● Task to complete
Would you return each entry exactly as written, omitting any pictures?

───── Given data

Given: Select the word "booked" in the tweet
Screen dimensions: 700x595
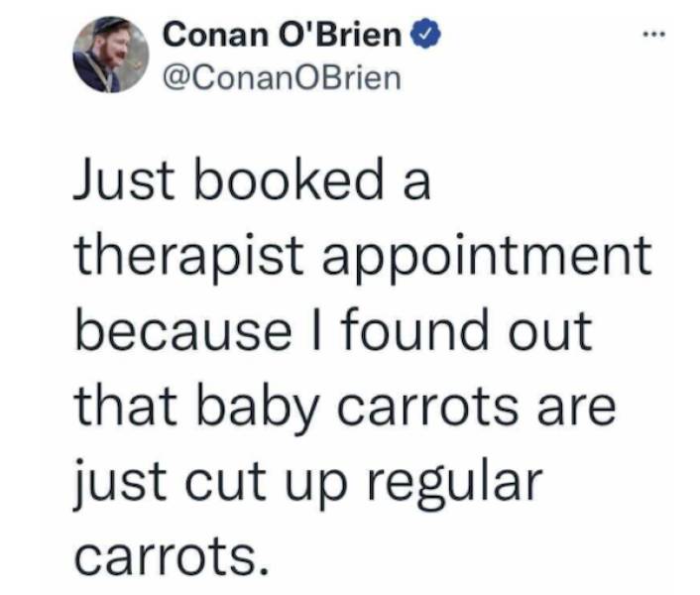Looking at the screenshot, I should (290, 178).
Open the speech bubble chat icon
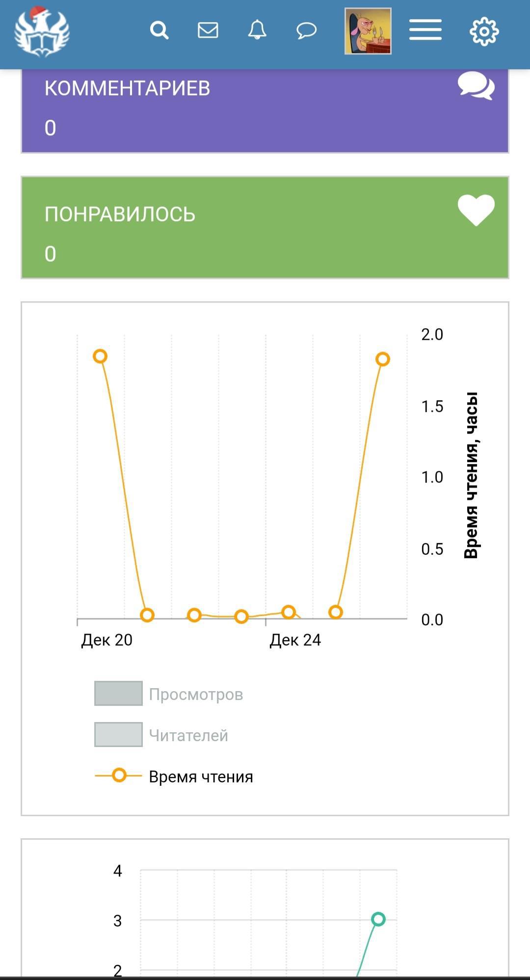 pyautogui.click(x=306, y=31)
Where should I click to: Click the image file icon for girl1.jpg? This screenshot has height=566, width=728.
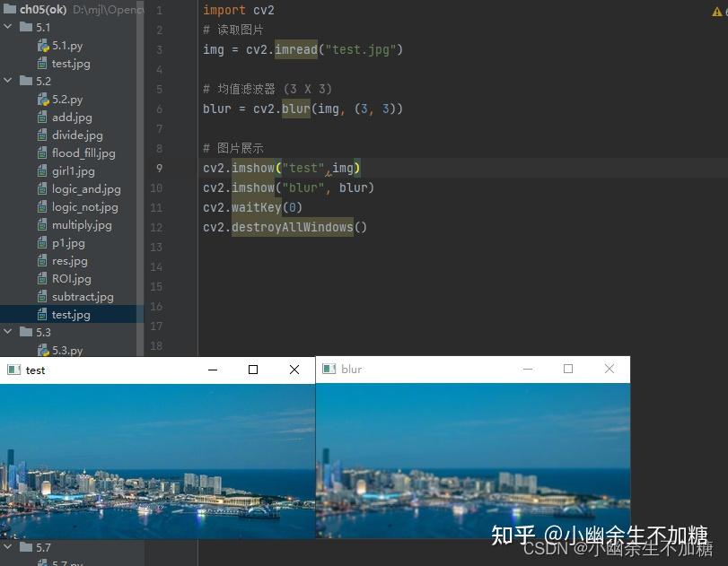(x=42, y=170)
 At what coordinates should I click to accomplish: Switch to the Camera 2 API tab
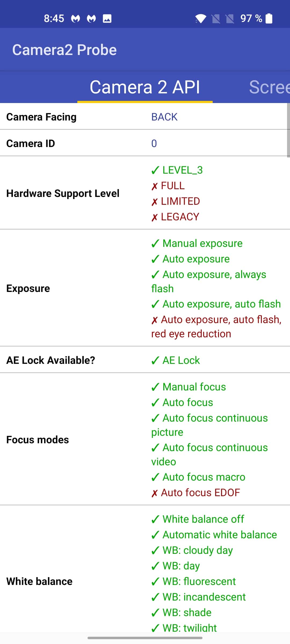[x=145, y=87]
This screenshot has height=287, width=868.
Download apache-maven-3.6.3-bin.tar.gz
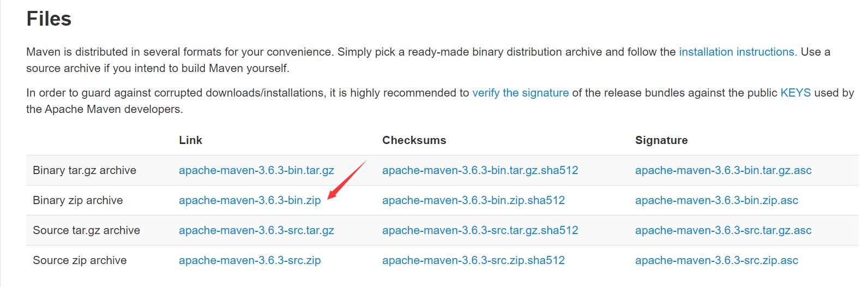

──────────

● Reply
Given: Select the word "booked" in the tweet
Screen dimensions: 700x595
Looking at the screenshot, I should (290, 178).
Open the speech bubble chat icon
 pyautogui.click(x=306, y=31)
Where should I click to: Click the image file icon for girl1.jpg? This screenshot has height=566, width=728.
(x=42, y=170)
 At what coordinates should I click to accomplish: Switch to the Camera 2 API tab
[x=145, y=87]
This screenshot has height=287, width=868.
Download apache-maven-3.6.3-bin.tar.gz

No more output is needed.